Jurgan rubbed his hands with glee as he saw the pistols, rifles, sniper rifles to name but a few. There was actually a goblet of drool running from the corner of his mouth. He had all these ideas, all these plans and his friends would love him for it.

To bring life to a boring shift and in a way that would make him a legend could not be be all that bad.


----------



## Djinn24 (Jan 12, 2008)

Filling up his pack with as many items as it would carry, he made his way out the back entrance to avoid as many people as possible. Once he slipped out of his door Jurgan made his way back to his loft where his friends where waiting for him and his latest shipment.
"About time," said a short brown haired man named Vinny.
"This the last load of supplies," said another darker skinned man.


----------



## Ambush Beast (Oct 31, 2010)

*Hi*

Jurgen Everlong, was tired of the mundane of doing the same thing over and again. He also knew his "friends" were the crazy type who could bring unneeded attention to his world. If he gave the weapons over to his friends here and now, he knew they could not be controlled.
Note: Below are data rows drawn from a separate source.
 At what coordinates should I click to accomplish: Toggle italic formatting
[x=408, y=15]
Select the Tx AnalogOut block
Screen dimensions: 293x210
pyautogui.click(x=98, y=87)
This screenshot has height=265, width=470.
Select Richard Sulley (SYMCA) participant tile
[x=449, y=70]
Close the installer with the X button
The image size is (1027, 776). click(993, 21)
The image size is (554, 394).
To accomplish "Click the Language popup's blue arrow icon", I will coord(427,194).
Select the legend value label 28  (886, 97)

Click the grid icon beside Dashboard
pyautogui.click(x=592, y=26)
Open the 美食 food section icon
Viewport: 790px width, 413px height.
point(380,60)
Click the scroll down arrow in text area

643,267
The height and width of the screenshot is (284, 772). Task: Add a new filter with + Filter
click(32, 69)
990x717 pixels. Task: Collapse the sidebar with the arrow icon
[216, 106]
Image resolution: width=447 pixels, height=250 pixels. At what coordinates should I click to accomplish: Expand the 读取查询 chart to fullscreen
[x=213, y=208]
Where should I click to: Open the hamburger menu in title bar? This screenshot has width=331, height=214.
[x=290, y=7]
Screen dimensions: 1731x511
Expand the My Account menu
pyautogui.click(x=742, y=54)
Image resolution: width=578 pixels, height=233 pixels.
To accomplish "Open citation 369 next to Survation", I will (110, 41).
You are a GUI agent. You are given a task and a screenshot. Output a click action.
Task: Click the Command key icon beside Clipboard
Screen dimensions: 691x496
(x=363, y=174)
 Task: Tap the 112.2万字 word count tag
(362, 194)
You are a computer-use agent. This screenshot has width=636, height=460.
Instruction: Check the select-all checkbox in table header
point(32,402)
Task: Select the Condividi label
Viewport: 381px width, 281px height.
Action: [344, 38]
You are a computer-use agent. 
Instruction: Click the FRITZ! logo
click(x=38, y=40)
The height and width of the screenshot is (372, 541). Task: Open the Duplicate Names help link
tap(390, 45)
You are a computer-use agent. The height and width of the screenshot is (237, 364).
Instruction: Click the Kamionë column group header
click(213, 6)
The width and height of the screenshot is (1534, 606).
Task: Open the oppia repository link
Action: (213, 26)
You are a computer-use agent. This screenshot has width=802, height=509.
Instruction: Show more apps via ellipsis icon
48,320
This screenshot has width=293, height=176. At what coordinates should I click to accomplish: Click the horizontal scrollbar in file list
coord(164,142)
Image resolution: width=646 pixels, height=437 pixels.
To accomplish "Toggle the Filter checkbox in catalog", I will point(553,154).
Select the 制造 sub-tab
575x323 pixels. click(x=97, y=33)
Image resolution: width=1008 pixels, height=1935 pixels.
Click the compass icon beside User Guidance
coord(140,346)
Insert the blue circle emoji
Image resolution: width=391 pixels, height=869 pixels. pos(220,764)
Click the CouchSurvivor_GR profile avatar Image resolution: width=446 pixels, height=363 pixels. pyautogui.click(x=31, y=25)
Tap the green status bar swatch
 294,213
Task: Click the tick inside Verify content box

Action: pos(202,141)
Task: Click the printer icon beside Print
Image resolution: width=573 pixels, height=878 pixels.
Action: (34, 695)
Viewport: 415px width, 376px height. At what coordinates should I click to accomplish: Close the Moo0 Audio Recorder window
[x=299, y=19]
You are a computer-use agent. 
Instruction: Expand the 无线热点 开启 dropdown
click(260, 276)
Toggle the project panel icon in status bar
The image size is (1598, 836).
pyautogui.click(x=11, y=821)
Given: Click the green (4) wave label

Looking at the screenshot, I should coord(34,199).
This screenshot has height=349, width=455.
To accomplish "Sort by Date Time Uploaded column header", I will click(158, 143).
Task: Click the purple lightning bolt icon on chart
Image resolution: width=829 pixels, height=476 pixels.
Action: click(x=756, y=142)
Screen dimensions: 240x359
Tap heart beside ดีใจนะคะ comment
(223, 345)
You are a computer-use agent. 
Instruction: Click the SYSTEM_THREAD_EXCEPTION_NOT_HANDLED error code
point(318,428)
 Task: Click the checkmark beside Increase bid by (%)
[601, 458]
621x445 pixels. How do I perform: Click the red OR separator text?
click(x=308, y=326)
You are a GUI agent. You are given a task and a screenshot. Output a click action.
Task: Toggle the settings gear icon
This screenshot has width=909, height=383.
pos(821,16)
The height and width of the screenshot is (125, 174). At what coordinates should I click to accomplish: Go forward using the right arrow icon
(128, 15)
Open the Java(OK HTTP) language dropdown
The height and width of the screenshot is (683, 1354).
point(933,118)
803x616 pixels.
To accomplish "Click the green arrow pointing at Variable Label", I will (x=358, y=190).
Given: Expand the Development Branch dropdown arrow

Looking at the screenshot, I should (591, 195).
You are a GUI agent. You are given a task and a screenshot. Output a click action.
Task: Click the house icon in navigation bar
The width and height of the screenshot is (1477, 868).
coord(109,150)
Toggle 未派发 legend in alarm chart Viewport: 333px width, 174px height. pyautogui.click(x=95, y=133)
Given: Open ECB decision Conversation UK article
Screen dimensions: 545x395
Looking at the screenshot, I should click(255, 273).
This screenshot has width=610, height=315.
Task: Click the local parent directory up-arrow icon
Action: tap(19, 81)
He remembered a place out of the city where he used to play. He would take them there- squirrel hunting would never be the same! Multi-melta-high-caliber-high velocity-high-impact-high-powered lasers upon the tiny creatures? Fantastic break in a boring life... fantastic fun!


----------



## Shogun_Nate (Aug 2, 2008)

Ideas of escaping to the country for a few hours rest, relaxation and squirrel obliteration were soon quashed. Vinny, seeing the sack hanging from his shoulder reached out to take it. 

“Bout fekkin time Jur. We been waitin here all afternoon. You get lost or something?” 

Vinny paused, eyeing him closely.

“You weren‘t getting any ideas of missing your delivery? We wouldn‘t want to upset the boss now, would we?” The tone of Vinny’s voice made it very clear that any detours were out of the question. 

Not for the first time, Jurgen wondered what he‘d gotten himself in to.


----------



## imm0rtal reaper (Jul 15, 2008)

‘No, just took longer than expected. You ready to go?’ Jurgen asked.

‘Of course we’re ready, we’ve been ready for an hour.’ 

‘Then lets get this over with.’ 

‘Why don’t you give the sack to Mike Jur, let him carry it a while?’

‘No thanks, you’re boss wanted me to do this, and I’ll see it through.’

‘You’re a good guy Jurgen, I like you. I’m sure the boss will be pleased with the job you’ve done.’

‘What do you need all this stuff for anyway?’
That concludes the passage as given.